(EXTRACTED INFORMATION Opens)

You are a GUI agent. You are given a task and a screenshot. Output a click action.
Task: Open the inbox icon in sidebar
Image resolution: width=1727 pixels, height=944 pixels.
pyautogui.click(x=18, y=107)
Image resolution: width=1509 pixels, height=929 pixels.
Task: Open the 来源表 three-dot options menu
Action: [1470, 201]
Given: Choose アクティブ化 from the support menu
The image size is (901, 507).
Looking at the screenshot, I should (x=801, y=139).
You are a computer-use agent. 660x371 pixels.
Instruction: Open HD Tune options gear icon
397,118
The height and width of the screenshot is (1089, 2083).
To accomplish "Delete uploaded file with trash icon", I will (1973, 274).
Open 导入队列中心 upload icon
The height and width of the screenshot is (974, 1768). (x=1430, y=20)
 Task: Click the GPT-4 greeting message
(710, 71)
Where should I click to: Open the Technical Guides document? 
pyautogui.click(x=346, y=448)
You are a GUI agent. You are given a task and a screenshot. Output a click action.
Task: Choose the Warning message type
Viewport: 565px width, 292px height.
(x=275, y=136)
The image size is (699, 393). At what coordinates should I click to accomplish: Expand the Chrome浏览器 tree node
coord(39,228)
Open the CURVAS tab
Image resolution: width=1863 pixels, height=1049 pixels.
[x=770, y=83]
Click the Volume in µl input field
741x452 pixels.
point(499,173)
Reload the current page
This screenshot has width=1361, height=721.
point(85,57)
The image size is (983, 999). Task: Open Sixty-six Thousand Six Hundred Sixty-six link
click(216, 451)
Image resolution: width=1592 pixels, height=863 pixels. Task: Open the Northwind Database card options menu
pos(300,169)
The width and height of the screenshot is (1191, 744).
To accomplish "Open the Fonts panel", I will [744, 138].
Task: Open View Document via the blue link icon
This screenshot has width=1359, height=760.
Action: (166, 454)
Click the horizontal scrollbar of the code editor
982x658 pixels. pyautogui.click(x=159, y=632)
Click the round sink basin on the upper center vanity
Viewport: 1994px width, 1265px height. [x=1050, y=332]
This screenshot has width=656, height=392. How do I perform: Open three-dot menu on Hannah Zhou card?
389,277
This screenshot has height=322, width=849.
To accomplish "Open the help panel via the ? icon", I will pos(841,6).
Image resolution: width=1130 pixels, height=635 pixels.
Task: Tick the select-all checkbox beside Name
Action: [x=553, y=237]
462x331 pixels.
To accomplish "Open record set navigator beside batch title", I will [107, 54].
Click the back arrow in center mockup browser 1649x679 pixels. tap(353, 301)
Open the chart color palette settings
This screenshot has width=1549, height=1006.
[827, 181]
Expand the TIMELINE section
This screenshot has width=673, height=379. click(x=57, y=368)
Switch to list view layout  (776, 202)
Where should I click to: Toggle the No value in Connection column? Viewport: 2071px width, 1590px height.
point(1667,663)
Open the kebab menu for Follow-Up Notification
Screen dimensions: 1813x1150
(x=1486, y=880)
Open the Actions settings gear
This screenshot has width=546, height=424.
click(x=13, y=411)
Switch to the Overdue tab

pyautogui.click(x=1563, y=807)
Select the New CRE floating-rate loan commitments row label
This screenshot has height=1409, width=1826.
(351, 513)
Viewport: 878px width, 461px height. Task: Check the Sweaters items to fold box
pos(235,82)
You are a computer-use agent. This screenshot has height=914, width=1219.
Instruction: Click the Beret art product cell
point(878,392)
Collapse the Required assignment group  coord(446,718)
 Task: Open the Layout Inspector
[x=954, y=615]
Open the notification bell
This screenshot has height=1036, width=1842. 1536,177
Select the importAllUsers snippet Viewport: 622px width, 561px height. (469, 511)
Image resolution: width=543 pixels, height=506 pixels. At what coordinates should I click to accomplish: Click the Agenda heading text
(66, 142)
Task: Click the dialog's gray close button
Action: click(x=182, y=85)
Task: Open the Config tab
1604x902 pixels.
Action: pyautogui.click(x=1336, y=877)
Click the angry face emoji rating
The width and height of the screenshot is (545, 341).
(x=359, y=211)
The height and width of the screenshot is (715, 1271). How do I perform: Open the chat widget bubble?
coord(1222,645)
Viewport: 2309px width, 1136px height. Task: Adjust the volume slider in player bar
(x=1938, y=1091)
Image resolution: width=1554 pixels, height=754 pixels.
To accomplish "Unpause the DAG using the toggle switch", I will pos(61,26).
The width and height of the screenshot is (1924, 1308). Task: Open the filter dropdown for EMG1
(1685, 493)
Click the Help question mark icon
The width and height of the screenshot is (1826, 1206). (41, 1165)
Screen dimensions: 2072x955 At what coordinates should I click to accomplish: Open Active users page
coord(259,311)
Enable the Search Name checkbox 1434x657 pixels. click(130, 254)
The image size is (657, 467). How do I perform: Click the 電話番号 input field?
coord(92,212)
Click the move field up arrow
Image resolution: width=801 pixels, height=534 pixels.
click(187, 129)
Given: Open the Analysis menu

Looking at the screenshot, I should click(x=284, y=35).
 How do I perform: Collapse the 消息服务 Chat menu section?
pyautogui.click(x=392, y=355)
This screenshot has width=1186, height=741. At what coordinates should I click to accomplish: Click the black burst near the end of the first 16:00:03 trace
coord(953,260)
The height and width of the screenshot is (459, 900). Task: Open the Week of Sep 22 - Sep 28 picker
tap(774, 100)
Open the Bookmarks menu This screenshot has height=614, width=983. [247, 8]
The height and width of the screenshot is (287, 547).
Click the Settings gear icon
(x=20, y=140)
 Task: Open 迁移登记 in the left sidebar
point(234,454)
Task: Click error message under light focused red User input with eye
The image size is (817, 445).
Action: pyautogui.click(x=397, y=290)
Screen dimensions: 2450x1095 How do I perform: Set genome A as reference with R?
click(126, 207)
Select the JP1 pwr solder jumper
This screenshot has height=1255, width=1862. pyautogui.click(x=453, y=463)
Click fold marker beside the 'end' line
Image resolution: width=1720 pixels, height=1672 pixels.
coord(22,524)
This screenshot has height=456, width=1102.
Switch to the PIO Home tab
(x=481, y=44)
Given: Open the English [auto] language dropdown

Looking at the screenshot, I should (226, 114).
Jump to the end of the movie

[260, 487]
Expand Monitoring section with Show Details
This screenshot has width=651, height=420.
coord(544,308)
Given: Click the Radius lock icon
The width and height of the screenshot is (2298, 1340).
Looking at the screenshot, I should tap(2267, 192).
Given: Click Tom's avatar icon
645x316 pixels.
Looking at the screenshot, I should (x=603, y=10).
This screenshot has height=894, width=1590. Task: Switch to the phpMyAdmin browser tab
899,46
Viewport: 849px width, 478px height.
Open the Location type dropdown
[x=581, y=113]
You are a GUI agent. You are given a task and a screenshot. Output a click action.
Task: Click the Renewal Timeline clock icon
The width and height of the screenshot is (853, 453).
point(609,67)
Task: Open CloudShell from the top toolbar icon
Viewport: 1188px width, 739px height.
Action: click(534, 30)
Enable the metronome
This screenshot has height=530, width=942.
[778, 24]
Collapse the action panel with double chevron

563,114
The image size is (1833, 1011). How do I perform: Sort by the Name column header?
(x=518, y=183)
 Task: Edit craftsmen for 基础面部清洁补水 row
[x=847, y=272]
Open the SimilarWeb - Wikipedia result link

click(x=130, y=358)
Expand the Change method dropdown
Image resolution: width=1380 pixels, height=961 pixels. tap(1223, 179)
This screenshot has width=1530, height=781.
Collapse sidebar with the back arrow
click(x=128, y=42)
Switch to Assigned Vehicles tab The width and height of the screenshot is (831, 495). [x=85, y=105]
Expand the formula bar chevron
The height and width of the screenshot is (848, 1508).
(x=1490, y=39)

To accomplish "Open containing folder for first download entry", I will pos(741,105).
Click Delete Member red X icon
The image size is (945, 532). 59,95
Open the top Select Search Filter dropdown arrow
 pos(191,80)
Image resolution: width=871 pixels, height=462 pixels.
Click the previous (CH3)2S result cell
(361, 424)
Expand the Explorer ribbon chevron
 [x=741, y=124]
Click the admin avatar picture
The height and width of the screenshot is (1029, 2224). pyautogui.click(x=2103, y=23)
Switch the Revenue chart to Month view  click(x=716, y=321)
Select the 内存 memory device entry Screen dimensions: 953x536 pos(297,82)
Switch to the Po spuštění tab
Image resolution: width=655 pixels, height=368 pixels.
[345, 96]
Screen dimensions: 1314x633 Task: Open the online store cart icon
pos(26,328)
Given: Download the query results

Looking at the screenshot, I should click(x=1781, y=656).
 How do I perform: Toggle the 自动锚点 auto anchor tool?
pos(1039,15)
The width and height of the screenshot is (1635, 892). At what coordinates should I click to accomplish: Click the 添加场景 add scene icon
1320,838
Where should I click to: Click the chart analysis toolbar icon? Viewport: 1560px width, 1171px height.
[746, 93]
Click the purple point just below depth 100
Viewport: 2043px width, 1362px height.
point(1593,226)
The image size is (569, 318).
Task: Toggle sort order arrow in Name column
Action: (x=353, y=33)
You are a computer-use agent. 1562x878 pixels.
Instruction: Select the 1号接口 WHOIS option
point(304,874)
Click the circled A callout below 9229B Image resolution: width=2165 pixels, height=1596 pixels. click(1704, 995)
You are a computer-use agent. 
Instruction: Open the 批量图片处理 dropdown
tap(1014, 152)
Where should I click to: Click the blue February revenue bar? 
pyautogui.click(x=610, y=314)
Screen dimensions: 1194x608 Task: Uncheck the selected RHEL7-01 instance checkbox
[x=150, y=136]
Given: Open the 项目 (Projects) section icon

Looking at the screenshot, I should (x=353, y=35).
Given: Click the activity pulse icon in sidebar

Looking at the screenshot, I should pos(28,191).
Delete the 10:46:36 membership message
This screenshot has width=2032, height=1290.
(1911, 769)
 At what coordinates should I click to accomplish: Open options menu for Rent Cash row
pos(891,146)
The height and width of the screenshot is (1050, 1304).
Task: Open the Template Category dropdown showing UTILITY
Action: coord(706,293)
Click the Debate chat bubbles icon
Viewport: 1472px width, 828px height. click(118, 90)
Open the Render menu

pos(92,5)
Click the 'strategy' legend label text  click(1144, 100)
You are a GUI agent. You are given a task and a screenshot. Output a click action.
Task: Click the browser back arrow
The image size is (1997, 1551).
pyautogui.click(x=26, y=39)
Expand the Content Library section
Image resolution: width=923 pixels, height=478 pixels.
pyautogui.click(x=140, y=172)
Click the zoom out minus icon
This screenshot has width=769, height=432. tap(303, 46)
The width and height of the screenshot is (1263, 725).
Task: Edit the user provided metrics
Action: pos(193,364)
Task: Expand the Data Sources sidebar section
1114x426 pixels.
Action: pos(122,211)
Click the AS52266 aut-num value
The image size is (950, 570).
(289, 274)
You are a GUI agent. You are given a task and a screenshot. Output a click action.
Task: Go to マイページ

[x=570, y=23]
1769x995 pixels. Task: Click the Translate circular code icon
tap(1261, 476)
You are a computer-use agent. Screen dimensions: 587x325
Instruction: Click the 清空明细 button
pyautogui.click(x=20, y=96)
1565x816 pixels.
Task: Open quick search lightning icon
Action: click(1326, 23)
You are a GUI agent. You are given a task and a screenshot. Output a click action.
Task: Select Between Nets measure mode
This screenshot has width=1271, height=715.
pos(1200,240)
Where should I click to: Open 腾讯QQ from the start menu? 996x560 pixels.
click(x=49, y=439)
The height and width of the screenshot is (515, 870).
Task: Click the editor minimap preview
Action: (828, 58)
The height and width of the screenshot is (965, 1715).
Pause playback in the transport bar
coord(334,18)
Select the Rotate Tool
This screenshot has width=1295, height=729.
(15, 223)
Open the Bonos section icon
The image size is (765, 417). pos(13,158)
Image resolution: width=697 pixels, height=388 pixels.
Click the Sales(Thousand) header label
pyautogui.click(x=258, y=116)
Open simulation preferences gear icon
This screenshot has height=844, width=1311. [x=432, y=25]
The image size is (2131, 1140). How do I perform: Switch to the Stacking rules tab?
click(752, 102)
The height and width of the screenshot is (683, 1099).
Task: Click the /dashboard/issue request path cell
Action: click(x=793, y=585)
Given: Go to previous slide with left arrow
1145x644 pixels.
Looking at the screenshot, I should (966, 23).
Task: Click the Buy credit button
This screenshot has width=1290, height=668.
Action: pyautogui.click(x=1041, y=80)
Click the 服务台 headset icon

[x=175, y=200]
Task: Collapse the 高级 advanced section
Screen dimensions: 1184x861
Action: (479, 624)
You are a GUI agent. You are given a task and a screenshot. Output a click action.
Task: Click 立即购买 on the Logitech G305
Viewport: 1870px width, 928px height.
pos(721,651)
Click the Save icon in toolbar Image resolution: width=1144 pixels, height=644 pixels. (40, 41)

(EXTRACTED INFORMATION Closes)

REQUIREMENT → Out of the entries above, write out only the lines between the line holding "The image size is (983, 999)." and the line holding "Open the kebab", inclusive, each exactly as given.

RESULT OF THE TASK →
The image size is (983, 999). Task: Open Sixty-six Thousand Six Hundred Sixty-six link
click(216, 451)
Image resolution: width=1592 pixels, height=863 pixels. Task: Open the Northwind Database card options menu
pos(300,169)
The width and height of the screenshot is (1191, 744).
To accomplish "Open the Fonts panel", I will [744, 138].
Task: Open View Document via the blue link icon
This screenshot has width=1359, height=760.
Action: (166, 454)
Click the horizontal scrollbar of the code editor
982x658 pixels. pyautogui.click(x=159, y=632)
Click the round sink basin on the upper center vanity
Viewport: 1994px width, 1265px height. [x=1050, y=332]
This screenshot has width=656, height=392. How do I perform: Open three-dot menu on Hannah Zhou card?
389,277
This screenshot has height=322, width=849.
To accomplish "Open the help panel via the ? icon", I will pos(841,6).
Image resolution: width=1130 pixels, height=635 pixels.
Task: Tick the select-all checkbox beside Name
Action: [x=553, y=237]
462x331 pixels.
To accomplish "Open record set navigator beside batch title", I will [107, 54].
Click the back arrow in center mockup browser 1649x679 pixels. tap(353, 301)
Open the chart color palette settings
This screenshot has width=1549, height=1006.
[827, 181]
Expand the TIMELINE section
This screenshot has width=673, height=379. click(x=57, y=368)
Switch to list view layout  (776, 202)
Where should I click to: Toggle the No value in Connection column? Viewport: 2071px width, 1590px height.
point(1667,663)
Open the kebab menu for Follow-Up Notification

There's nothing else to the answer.